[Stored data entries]
□ □ □ □

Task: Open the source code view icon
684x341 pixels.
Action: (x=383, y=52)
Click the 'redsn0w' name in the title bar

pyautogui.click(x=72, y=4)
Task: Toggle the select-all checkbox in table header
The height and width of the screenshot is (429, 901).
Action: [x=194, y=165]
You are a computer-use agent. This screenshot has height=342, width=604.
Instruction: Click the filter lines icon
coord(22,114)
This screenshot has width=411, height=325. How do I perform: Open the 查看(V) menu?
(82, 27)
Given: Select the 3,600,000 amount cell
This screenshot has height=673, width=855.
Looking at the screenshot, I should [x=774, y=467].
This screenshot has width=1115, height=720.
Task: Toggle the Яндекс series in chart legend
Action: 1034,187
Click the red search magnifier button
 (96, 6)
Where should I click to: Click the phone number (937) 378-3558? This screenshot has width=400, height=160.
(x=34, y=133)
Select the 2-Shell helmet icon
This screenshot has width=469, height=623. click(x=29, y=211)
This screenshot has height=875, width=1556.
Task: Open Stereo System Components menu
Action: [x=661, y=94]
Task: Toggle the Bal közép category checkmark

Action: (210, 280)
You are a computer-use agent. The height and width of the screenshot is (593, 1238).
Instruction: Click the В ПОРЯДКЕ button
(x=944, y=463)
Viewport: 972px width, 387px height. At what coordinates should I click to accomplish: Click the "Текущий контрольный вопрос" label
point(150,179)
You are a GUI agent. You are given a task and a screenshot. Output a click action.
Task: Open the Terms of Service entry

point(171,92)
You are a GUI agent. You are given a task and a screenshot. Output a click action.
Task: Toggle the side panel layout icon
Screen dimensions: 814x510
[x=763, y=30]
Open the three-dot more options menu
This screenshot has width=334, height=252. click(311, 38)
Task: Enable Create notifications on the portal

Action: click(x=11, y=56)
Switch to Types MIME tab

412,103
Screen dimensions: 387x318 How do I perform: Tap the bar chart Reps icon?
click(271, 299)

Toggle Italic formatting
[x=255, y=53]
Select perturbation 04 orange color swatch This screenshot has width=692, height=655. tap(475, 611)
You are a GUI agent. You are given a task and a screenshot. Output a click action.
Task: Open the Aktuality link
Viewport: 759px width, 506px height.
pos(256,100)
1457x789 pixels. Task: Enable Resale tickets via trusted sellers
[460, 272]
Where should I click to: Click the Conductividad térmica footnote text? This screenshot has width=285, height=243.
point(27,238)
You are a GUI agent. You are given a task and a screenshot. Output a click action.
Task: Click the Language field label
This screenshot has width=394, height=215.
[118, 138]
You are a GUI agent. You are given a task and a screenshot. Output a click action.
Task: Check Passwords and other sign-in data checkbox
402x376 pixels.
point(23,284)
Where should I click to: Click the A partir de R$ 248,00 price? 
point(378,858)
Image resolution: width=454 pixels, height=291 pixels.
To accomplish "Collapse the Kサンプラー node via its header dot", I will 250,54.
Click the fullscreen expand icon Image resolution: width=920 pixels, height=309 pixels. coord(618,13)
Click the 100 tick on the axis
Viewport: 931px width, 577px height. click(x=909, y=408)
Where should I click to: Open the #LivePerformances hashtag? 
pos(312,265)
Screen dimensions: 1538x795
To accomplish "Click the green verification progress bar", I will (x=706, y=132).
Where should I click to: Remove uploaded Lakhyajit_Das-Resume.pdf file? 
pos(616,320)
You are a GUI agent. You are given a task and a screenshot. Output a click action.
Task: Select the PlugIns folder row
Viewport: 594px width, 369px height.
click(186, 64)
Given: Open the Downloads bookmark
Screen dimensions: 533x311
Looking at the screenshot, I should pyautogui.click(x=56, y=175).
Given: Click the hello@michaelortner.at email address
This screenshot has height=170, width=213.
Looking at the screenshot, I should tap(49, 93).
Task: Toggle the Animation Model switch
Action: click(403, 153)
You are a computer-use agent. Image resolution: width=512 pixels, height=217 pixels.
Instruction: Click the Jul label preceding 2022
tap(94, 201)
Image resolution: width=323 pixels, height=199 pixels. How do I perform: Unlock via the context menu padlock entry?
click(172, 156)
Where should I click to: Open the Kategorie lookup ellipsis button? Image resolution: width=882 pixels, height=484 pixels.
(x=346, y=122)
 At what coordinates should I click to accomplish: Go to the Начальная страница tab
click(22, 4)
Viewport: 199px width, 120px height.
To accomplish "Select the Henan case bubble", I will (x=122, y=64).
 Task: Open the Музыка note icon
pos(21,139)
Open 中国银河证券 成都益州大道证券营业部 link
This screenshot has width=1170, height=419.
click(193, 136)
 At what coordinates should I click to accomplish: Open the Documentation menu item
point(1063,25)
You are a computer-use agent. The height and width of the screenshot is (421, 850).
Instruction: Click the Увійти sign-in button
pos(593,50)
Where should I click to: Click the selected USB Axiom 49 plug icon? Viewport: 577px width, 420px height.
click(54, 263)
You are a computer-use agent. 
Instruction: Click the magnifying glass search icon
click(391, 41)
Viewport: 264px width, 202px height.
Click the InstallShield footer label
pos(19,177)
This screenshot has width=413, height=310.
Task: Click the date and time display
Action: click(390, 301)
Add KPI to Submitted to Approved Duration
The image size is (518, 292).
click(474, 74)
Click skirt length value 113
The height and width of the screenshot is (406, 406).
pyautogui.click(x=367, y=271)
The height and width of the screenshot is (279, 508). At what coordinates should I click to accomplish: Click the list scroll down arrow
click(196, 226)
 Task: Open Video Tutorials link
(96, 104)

□ □ □ □

ABOUT THIS TASK
Output all of the data again. Match it exactly.

EXPECTED ANSWER
Task: Open the source code view icon
684x341 pixels.
Action: (x=383, y=52)
Click the 'redsn0w' name in the title bar

pyautogui.click(x=72, y=4)
Task: Toggle the select-all checkbox in table header
The height and width of the screenshot is (429, 901).
Action: [x=194, y=165]
You are a computer-use agent. This screenshot has height=342, width=604.
Instruction: Click the filter lines icon
coord(22,114)
This screenshot has width=411, height=325. How do I perform: Open the 查看(V) menu?
(82, 27)
Given: Select the 3,600,000 amount cell
This screenshot has height=673, width=855.
Looking at the screenshot, I should [x=774, y=467].
This screenshot has width=1115, height=720.
Task: Toggle the Яндекс series in chart legend
Action: 1034,187
Click the red search magnifier button
 (96, 6)
Where should I click to: Click the phone number (937) 378-3558? This screenshot has width=400, height=160.
(x=34, y=133)
Select the 2-Shell helmet icon
This screenshot has width=469, height=623. click(x=29, y=211)
This screenshot has height=875, width=1556.
Task: Open Stereo System Components menu
Action: [x=661, y=94]
Task: Toggle the Bal közép category checkmark

Action: (210, 280)
You are a computer-use agent. The height and width of the screenshot is (593, 1238).
Instruction: Click the В ПОРЯДКЕ button
(x=944, y=463)
Viewport: 972px width, 387px height. At what coordinates should I click to accomplish: Click the "Текущий контрольный вопрос" label
point(150,179)
You are a GUI agent. You are given a task and a screenshot. Output a click action.
Task: Open the Terms of Service entry

point(171,92)
You are a GUI agent. You are given a task and a screenshot. Output a click action.
Task: Toggle the side panel layout icon
Screen dimensions: 814x510
[x=763, y=30]
Open the three-dot more options menu
This screenshot has width=334, height=252. click(311, 38)
Task: Enable Create notifications on the portal

Action: click(x=11, y=56)
Switch to Types MIME tab

412,103
Screen dimensions: 387x318 How do I perform: Tap the bar chart Reps icon?
click(271, 299)

Toggle Italic formatting
[x=255, y=53]
Select perturbation 04 orange color swatch This screenshot has width=692, height=655. tap(475, 611)
You are a GUI agent. You are given a task and a screenshot. Output a click action.
Task: Open the Aktuality link
Viewport: 759px width, 506px height.
pos(256,100)
1457x789 pixels. Task: Enable Resale tickets via trusted sellers
[460, 272]
Where should I click to: Click the Conductividad térmica footnote text? This screenshot has width=285, height=243.
point(27,238)
You are a GUI agent. You are given a task and a screenshot. Output a click action.
Task: Click the Language field label
This screenshot has width=394, height=215.
[118, 138]
You are a GUI agent. You are given a task and a screenshot. Output a click action.
Task: Check Passwords and other sign-in data checkbox
402x376 pixels.
point(23,284)
Where should I click to: Click the A partir de R$ 248,00 price? 
point(378,858)
Image resolution: width=454 pixels, height=291 pixels.
To accomplish "Collapse the Kサンプラー node via its header dot", I will 250,54.
Click the fullscreen expand icon Image resolution: width=920 pixels, height=309 pixels. coord(618,13)
Click the 100 tick on the axis
Viewport: 931px width, 577px height. click(x=909, y=408)
Where should I click to: Open the #LivePerformances hashtag? 
pos(312,265)
Screen dimensions: 1538x795
To accomplish "Click the green verification progress bar", I will (x=706, y=132).
Where should I click to: Remove uploaded Lakhyajit_Das-Resume.pdf file? 
pos(616,320)
You are a GUI agent. You are given a task and a screenshot. Output a click action.
Task: Select the PlugIns folder row
Viewport: 594px width, 369px height.
click(186, 64)
Given: Open the Downloads bookmark
Screen dimensions: 533x311
Looking at the screenshot, I should pyautogui.click(x=56, y=175).
Given: Click the hello@michaelortner.at email address
This screenshot has height=170, width=213.
Looking at the screenshot, I should tap(49, 93).
Task: Toggle the Animation Model switch
Action: click(403, 153)
You are a computer-use agent. Image resolution: width=512 pixels, height=217 pixels.
Instruction: Click the Jul label preceding 2022
tap(94, 201)
Image resolution: width=323 pixels, height=199 pixels. How do I perform: Unlock via the context menu padlock entry?
click(172, 156)
Where should I click to: Open the Kategorie lookup ellipsis button? Image resolution: width=882 pixels, height=484 pixels.
(x=346, y=122)
 At what coordinates should I click to accomplish: Go to the Начальная страница tab
click(22, 4)
Viewport: 199px width, 120px height.
To accomplish "Select the Henan case bubble", I will (x=122, y=64).
 Task: Open the Музыка note icon
pos(21,139)
Open 中国银河证券 成都益州大道证券营业部 link
This screenshot has width=1170, height=419.
click(193, 136)
 At what coordinates should I click to accomplish: Open the Documentation menu item
point(1063,25)
You are a computer-use agent. The height and width of the screenshot is (421, 850).
Instruction: Click the Увійти sign-in button
pos(593,50)
Where should I click to: Click the selected USB Axiom 49 plug icon? Viewport: 577px width, 420px height.
click(54, 263)
You are a computer-use agent. 
Instruction: Click the magnifying glass search icon
click(391, 41)
Viewport: 264px width, 202px height.
Click the InstallShield footer label
pos(19,177)
This screenshot has width=413, height=310.
Task: Click the date and time display
Action: click(390, 301)
Add KPI to Submitted to Approved Duration
The image size is (518, 292).
click(474, 74)
Click skirt length value 113
The height and width of the screenshot is (406, 406).
pyautogui.click(x=367, y=271)
The height and width of the screenshot is (279, 508). At what coordinates should I click to accomplish: Click the list scroll down arrow
click(196, 226)
 Task: Open Video Tutorials link
(96, 104)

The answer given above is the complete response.